By Ivan Lopez
FIU Theatre wraps up the 2016-17 season with Arthur Miller’s classic play All My Sons. Miller wrote the play in 1947 as the country was coming out of World War II and re-examining the promise of the American Dream.
“All My Sons is a play about how money, greed, ambition and love play into the American Dream,” say the play’s director, Associate Professor Michael Yawney. “In America, anyone can achieve anything, but we all must face the question of how far we’ll go to get it.”
Although the play is more than 70 years old, senior performance major Sarah Perez finds it to be relevant today.

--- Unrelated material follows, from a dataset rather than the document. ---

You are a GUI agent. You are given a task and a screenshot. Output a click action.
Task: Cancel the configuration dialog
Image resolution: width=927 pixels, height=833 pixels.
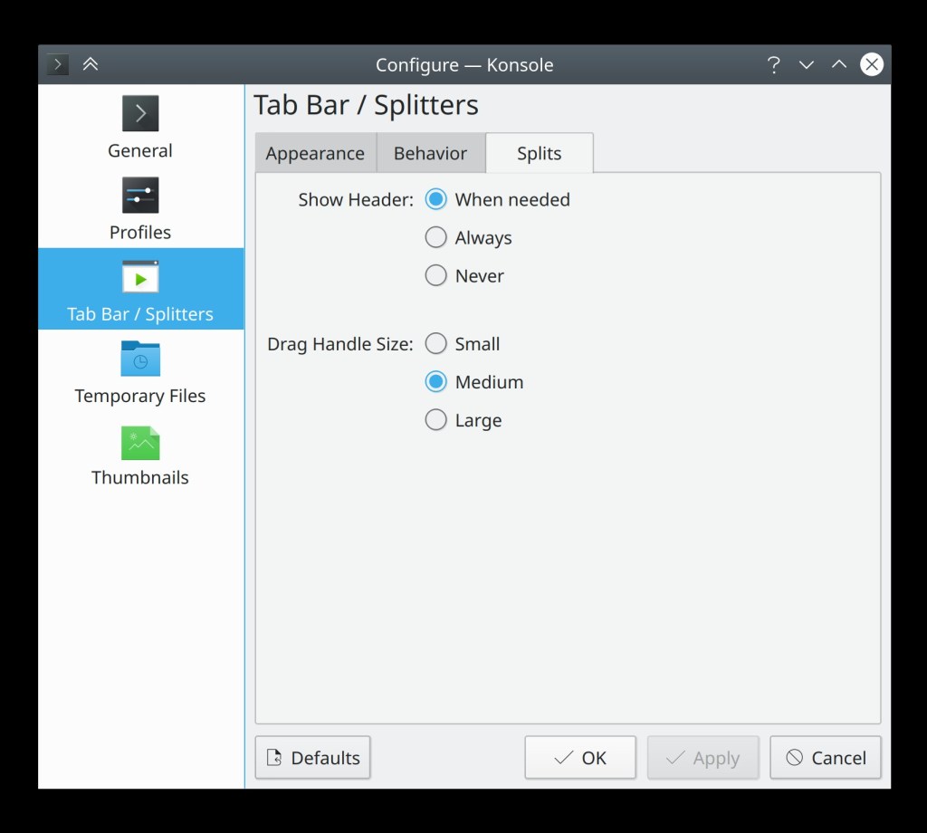click(x=825, y=758)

“The big question it’s made me consider is how far will I go to reach the American Dream. Is it possible to reach it while not compromising my values in the process?”
The play tells the story of the Kellers, a seemingly perfect all-American family. Joe, the family’s patriarch, became wealthy when his manufacturing plant landed a government contract to make airplane parts during the war. His dream was to leave his business to his sons, Chris and Larry, but only Chris returned from the war after his brother Larry was declared missing in action.
Larry’s mother, Kate, is still stubbornly holding out hope that he will come home one day but Joe and Chris have accepted the fact that he probably died. Chris has fallen in love with Larry’s former girlfriend, Annie, and wants to marry her but a dangerous family secret threatens to destroy everything the family has built.
The play features an all senior cast in their final performances at FIU. “It wasn’t planned that way,” Yawney says, “but it was a lucky chance. These actors are getting ready to graduate, which means they are ready to face the issues Miller talks about and they have the experience to play it convincingly.”
The group has been together for four years, through eight acting classes and many shows.
“It’s easy to connect with them on stage because we’ve worked together for so long and we’ve been through a lot with each other,” says Anderson Freitas, who plays Joe Keller. “Working with people I trust on a play as challenging as this one has made the process easier.”
But the familiarity of the cast presents its own set of challenges.
“We have to fight against being too relaxed with each other,” Roselyn Moreno says. “Sometimes, as your character, you have to say and do things that are uncomfortable and you don’t want to hurt anyone’s feelings.”